Andrew the Apostle Icon: 5 Facts About Jesus’ First Disciple
Saint Andrew was one of the Twelve Apostles of Jesus and His first disciple. According to the Gospel of Matthew and the Gospel of Mark, God met him and his brother Saint Peter fishing by the Sea of Galilee. “Come, follow me,” Jesus said that day, “and I will make you fishers of men.” And the brothers followed Him. In iconography, Andrew is one of the few saints who were individualized. Due to his wild hair and beard, it’s easy to recognize Andrew the Apostle icon among other sacred images. Here are some facts about the life of the saint.
Andrew the Apostle icon: five facts about Jesus’ first disciple
1. He was born in Syria
Contrary to popular belief, Saint Andrew wasn’t born in Scotland, nor was he Scottish by blood. He was born between 5 AD and 10 AD in Bethsaida, a village mentioned in the New Testament.
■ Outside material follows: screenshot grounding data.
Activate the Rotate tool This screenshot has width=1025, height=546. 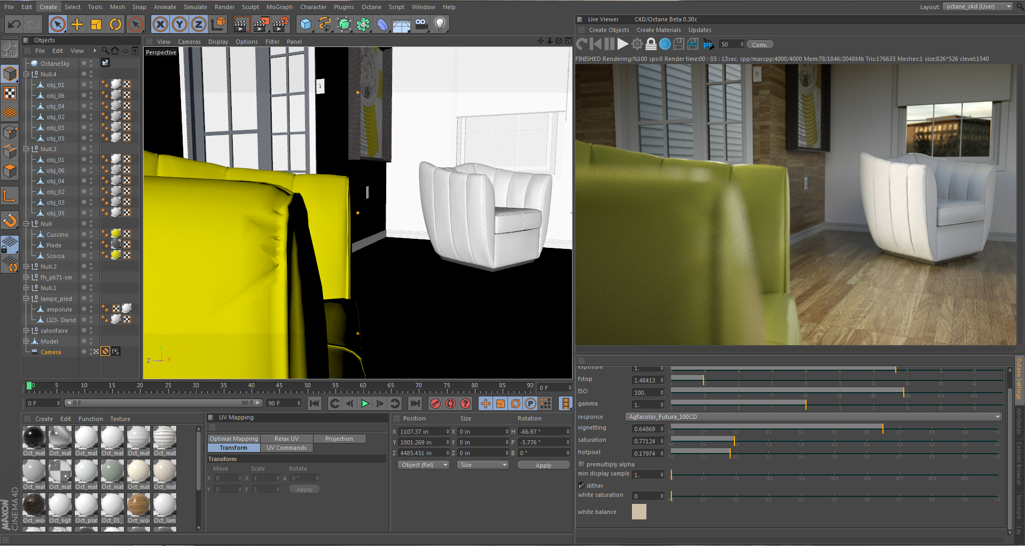[115, 25]
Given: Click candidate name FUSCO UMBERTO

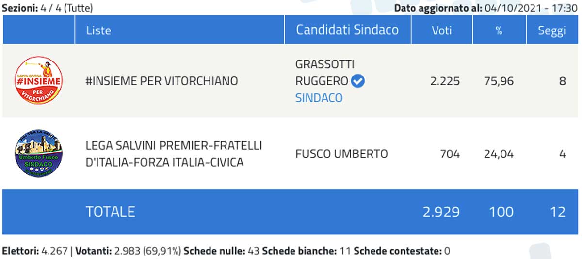Looking at the screenshot, I should pyautogui.click(x=341, y=154).
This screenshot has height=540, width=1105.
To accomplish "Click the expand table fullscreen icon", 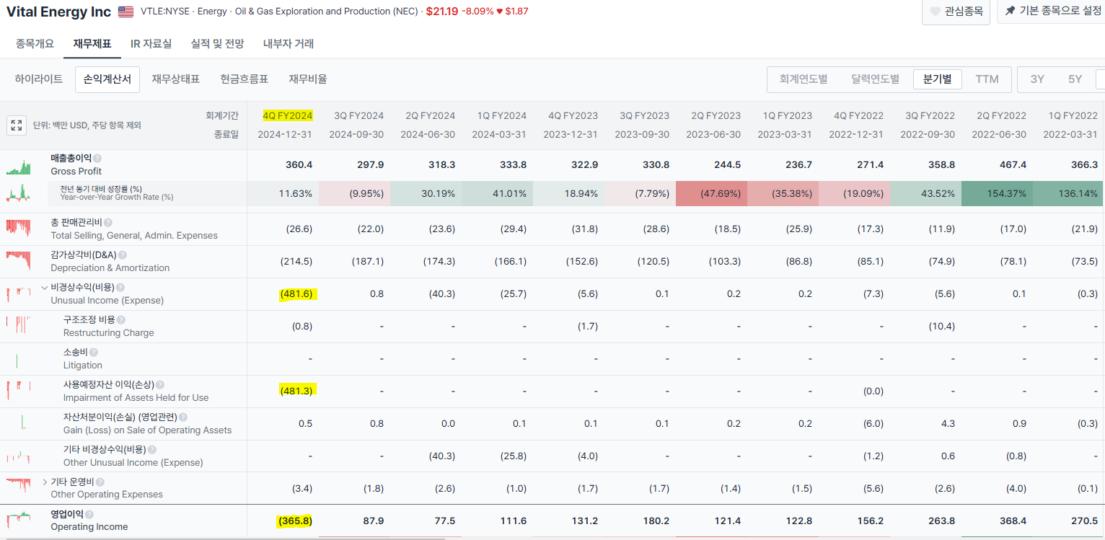I will coord(17,125).
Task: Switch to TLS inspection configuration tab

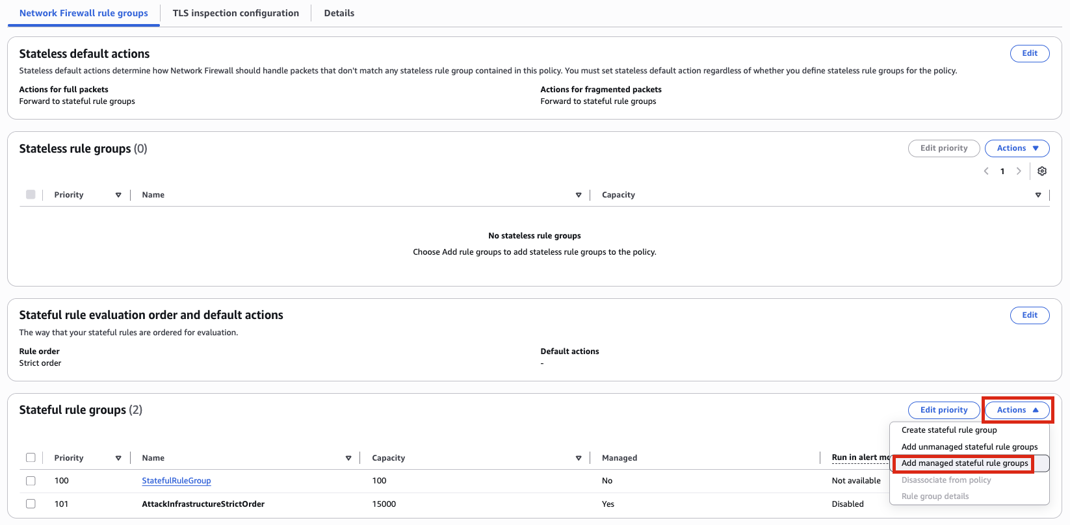Action: click(235, 13)
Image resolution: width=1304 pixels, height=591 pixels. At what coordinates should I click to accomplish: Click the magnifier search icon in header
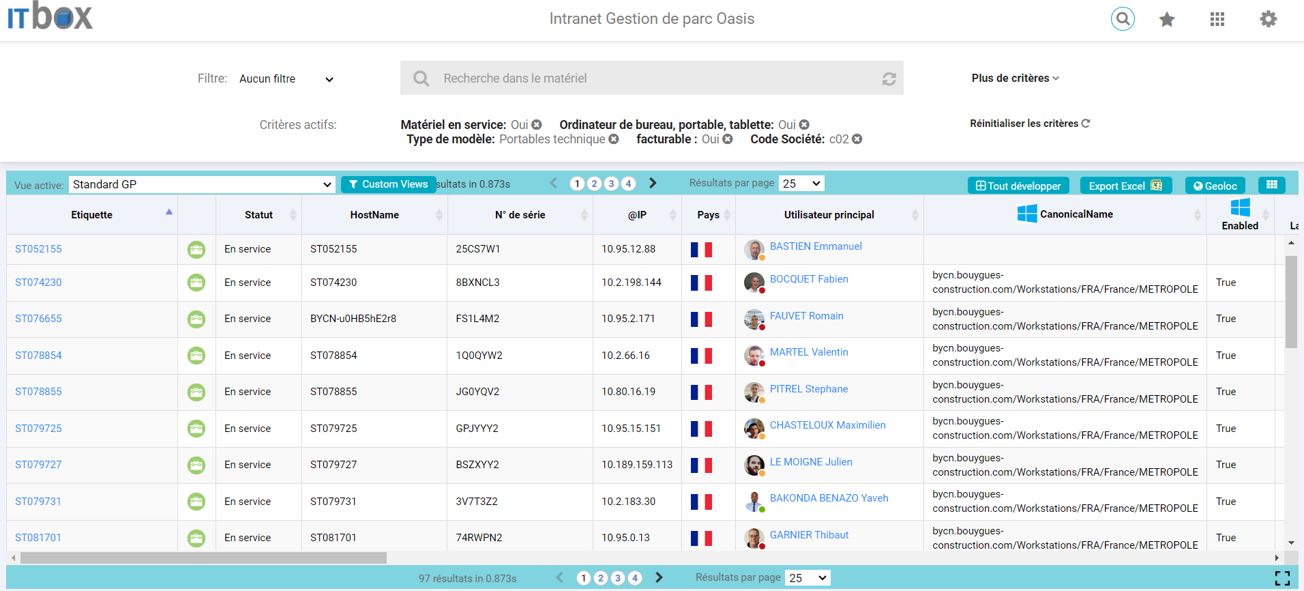click(1123, 19)
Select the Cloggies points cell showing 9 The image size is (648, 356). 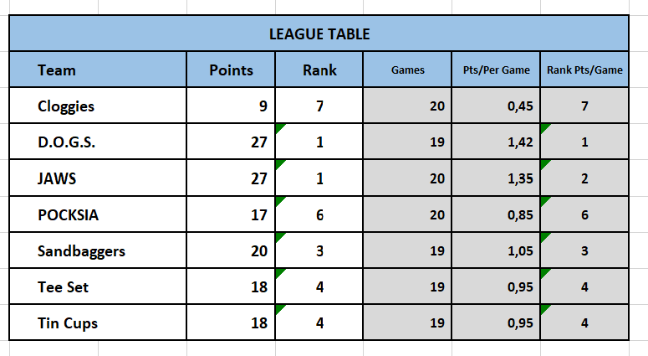pos(231,106)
The place was lost in the fog of time. It is suggested to be the territory of modern-day Syria.
2. Saint Andrew is a patron saint of Scotland
And also Romania, Russia, and Sarzana. Even though he became the symbol of Scotland long ago, he visited the country in the form of remains only after his death. More than that, he is associated with fishing, as he and his brother once were fishermen.
3. He was crucified on an x-shaped cross
You might have already seen Andrew the Apostle icon where the saint holds an x-shaped cross. He was crucified on November 30, 60 AD, by order of the Roman proconsul Aegeas. The martyr believed that he was unworthy of the same fate as Jesus and requested an x-shaped cross that you can see in many antique Russian icons.
4. Andrew’s relics can be found in different places around the world
Andrew’s remains were repeatedly moved after his death, with the majority of them being transported to Scotland. Nowadays, the saint’s relics are kept in different cathedrals, monasteries, and churches in Greece, Italy, and Poland.
5. He was a “networker”
The Apostle was the one to bring the Gentiles (non-Jews) to Jesus Christ and preached about Him. His role as a “networker,” meaning a person who introduced the Messiah to foreigners, was a key to the spread of Christian core beliefs back then.
Andrew the Apostle icon becomes more meaningful when you get to know the historical figure behind the image. It is a great example of how iconography manages to fuse history and religion into one.